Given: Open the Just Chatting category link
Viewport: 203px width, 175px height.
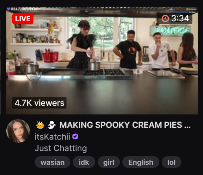Looking at the screenshot, I should tap(61, 148).
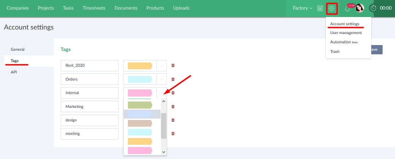Expand the Orders color dropdown
This screenshot has height=159, width=395.
(x=162, y=79)
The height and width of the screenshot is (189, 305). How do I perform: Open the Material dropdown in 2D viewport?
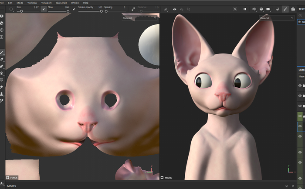(x=139, y=18)
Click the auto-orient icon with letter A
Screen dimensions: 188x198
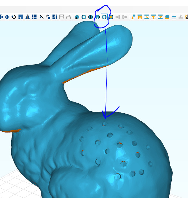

----

**Description of the task:** Rewrite every line of the records above as a numbered list, omitting any blank lines. Leave the pictures out of your answer.

**Output:**
1. Given: Open the Just Chatting category link
2. Viewport: 203px width, 175px height.
3. Looking at the screenshot, I should tap(61, 148).
4. Expand the Orders color dropdown
5. This screenshot has height=159, width=395.
6. (x=162, y=79)
7. The height and width of the screenshot is (189, 305). How do I perform: Open the Material dropdown in 2D viewport?
8. (x=139, y=18)
9. Click the auto-orient icon with letter A
10. Screen dimensions: 188x198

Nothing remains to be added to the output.